R*-tree
In data processing R*-trees are a variant of R-trees used for indexing spatial information. R*-trees have slightly higher construction cost than standard R-trees, as the data may need to be reinserted; but the resulting tree will usually have a better query performance. Like the standard R-tree, it can store both point and spatial data. It was proposed by Norbert Beckmann, Hans-Peter Kriegel, Ralf Schneider, and Bernhard Seeger in 1990.
Difference between R*-trees and R-trees
Minimization of both coverage and overlap is crucial to the performance of R-trees. Overlap means that, on data query or insertion, more than one branch of the tree needs to be expanded. A minimized coverage improves pruning performance, allowing exclusion of whole pages from search more often, in particular for negative range queries. The R*-tree attempts to reduce both, using a combination of a revised node split algorithm and the concept of forced reinsertion at node overflow. This is based on the observation that R-tree structures are highly susceptibleto the order in which their entries are inserted, so an insertion-built structure
is likely to be sub-optimal. Deletion and reinsertion of entries allows them to "find" a place in the tree
that may be more appropriate than their original location.

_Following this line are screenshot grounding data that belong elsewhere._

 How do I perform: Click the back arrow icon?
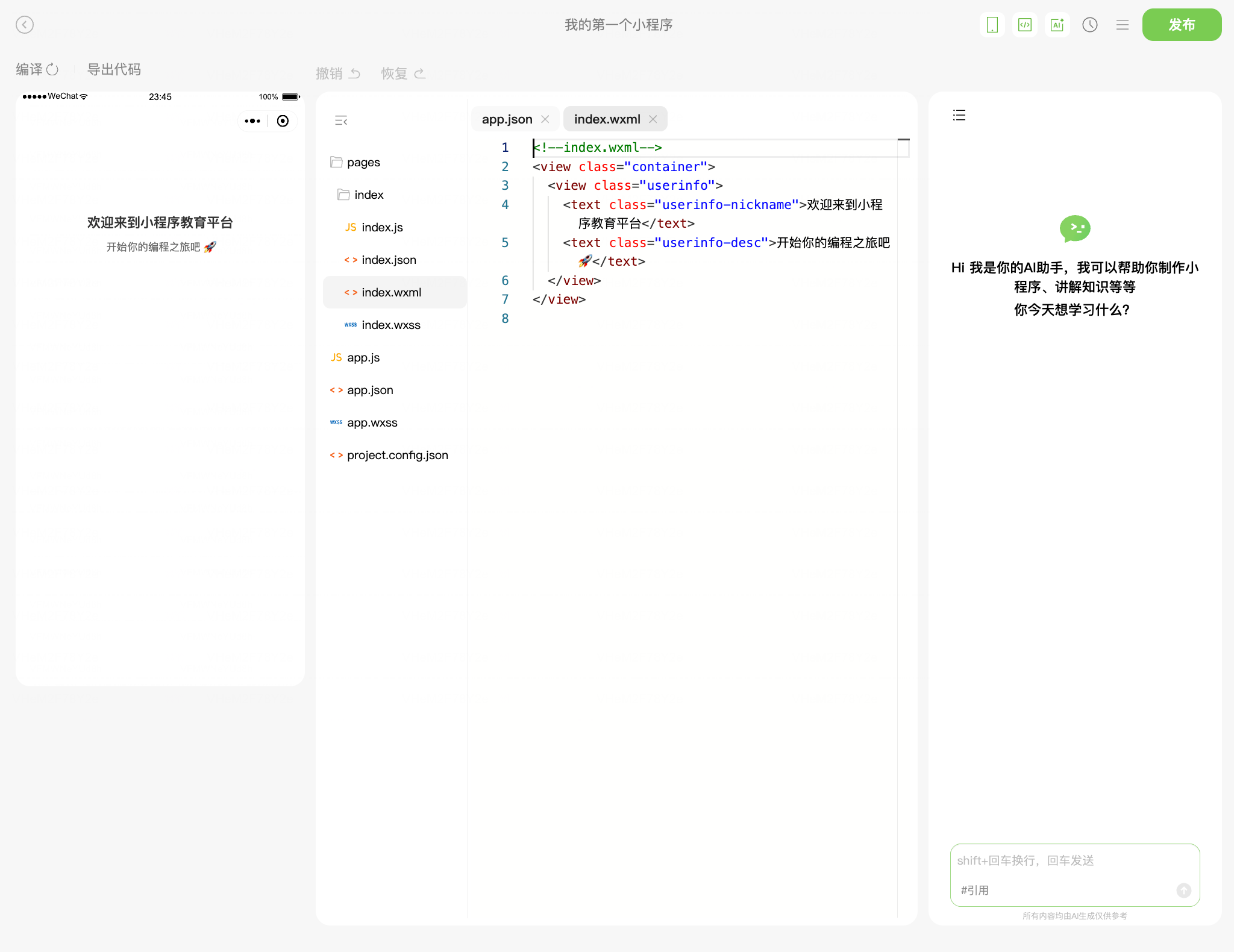pos(25,25)
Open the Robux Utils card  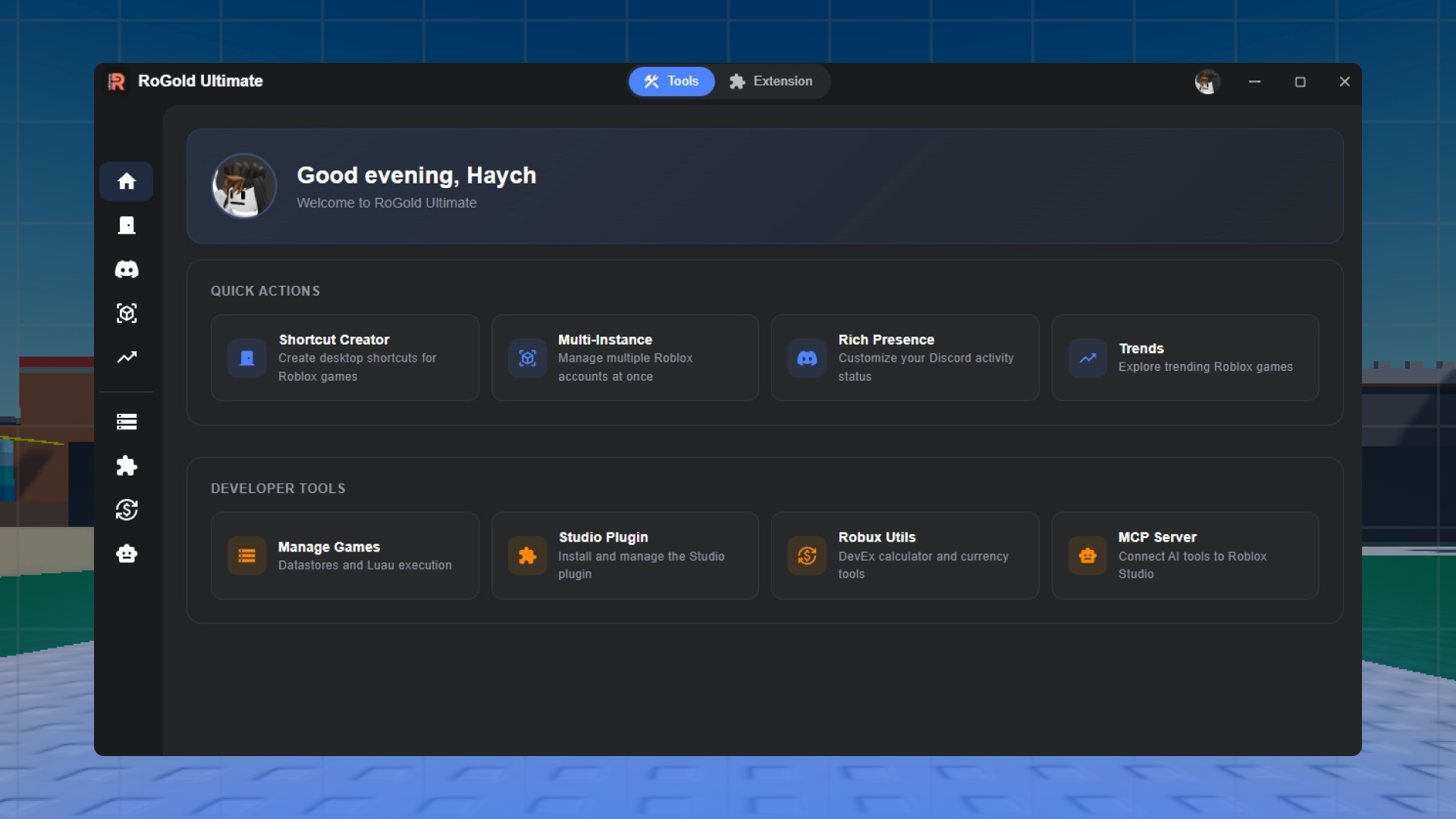pyautogui.click(x=905, y=556)
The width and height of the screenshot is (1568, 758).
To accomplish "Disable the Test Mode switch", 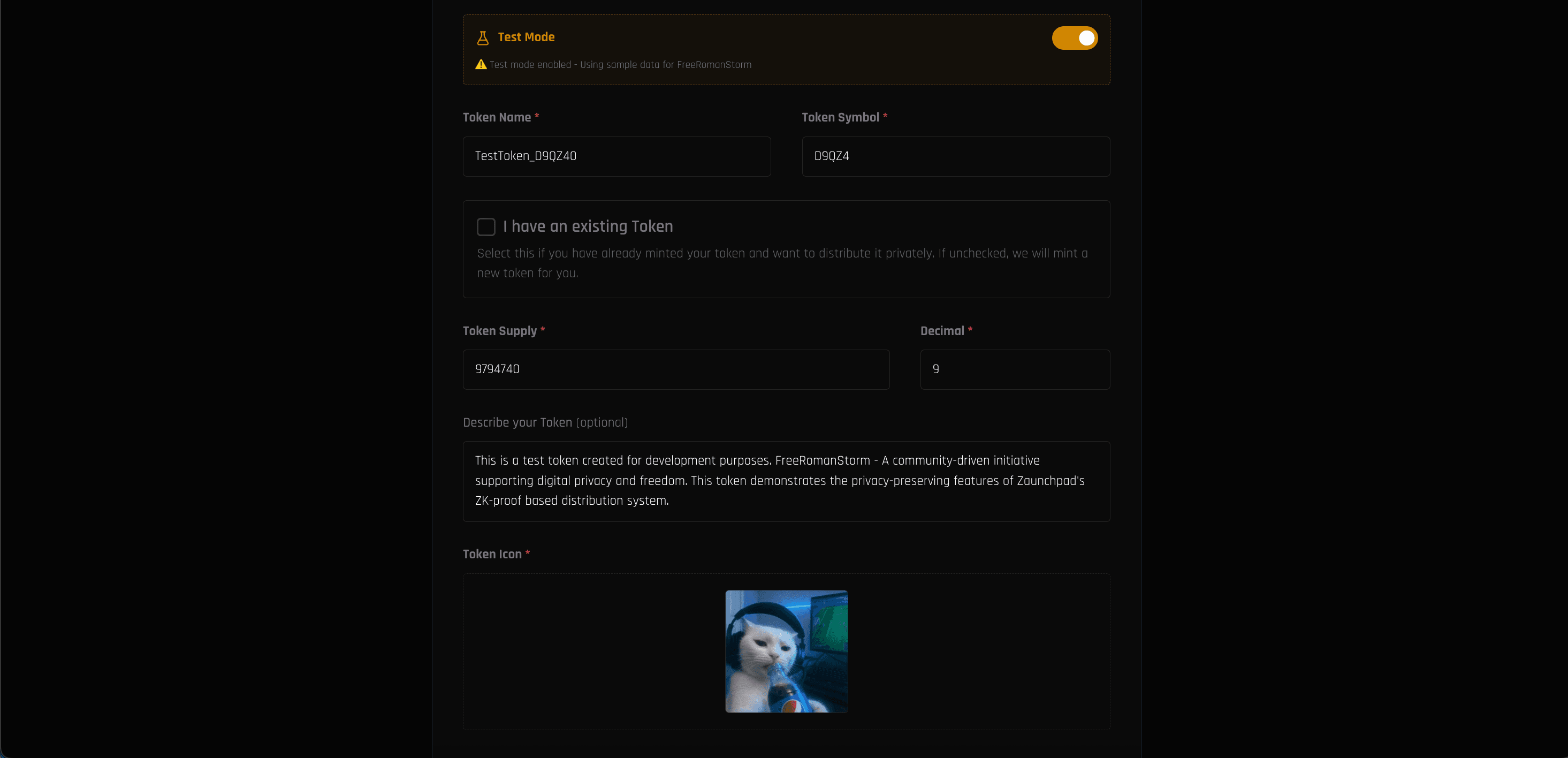I will (1075, 38).
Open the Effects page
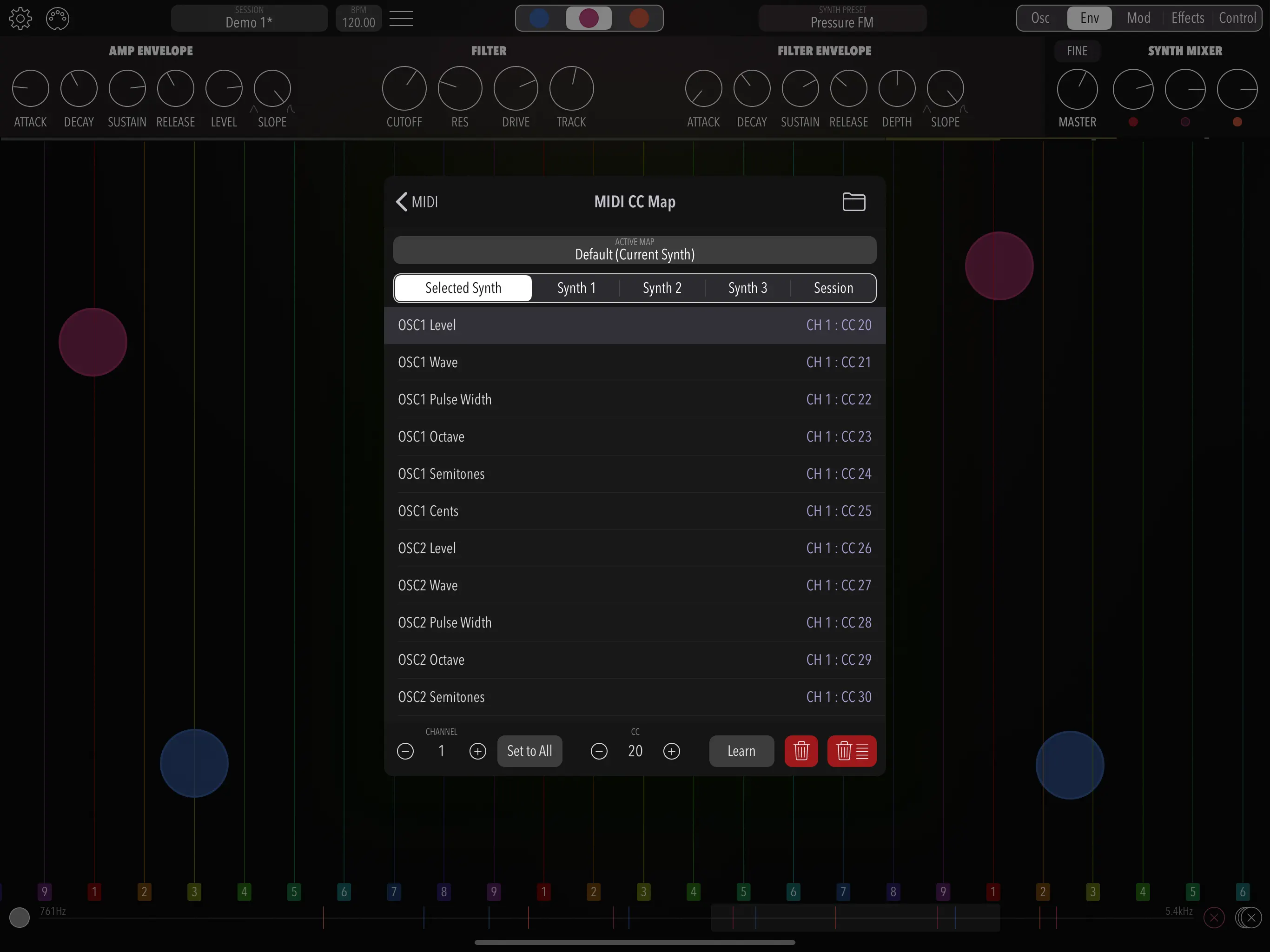Screen dimensions: 1270x952 pyautogui.click(x=1187, y=18)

When a node overflows, a portion of its entries are removed from the node and reinserted into the tree. This has the
effect of producing more well-clustered groups of entries in nodes, reducing node coverage. Furthermore,
actual node splits are often postponed, causing average node occupancy to rise. Re-insertion can be seen as a method of incremental tree optimization triggered on node overflow.
The R*-tree describes three metrics by which the quality of a split can be quantified. These being overlap, defined as the intersection area of the bounding boxes of two clusters; Area-value, being the sum of the area of two cluster bounding boxes and Margin-value being the sum of the perimeters of two cluster bounding boxes.
Performance
- Improved split heuristic produces pages that are more rectangular and thus better for many applications.
- Reinsertion method optimizes the existing tree but increases complexity.
- Efficiently supports point and spatial data at the same time.
Algorithm and complexity
- The R*-tree uses the same algorithm as the regular R-tree for query and delete operations.
- When inserting, the R*-tree uses a combined strategy. For leaf nodes, overlap is minimized, while for inner nodes, enlargement and area are minimized.
- When splitting, the R*-tree uses a topological split that chooses a split axis based on perimeter, then minimizes overlap.
- In addition to an improved split strategy, the R*-tree also tries to avoid splits by reinserting objects and subtrees into the tree, inspired by the concept of balancing a B-tree.
An implementation of the full algorithm must address many corner cases and tie situations not discussed here.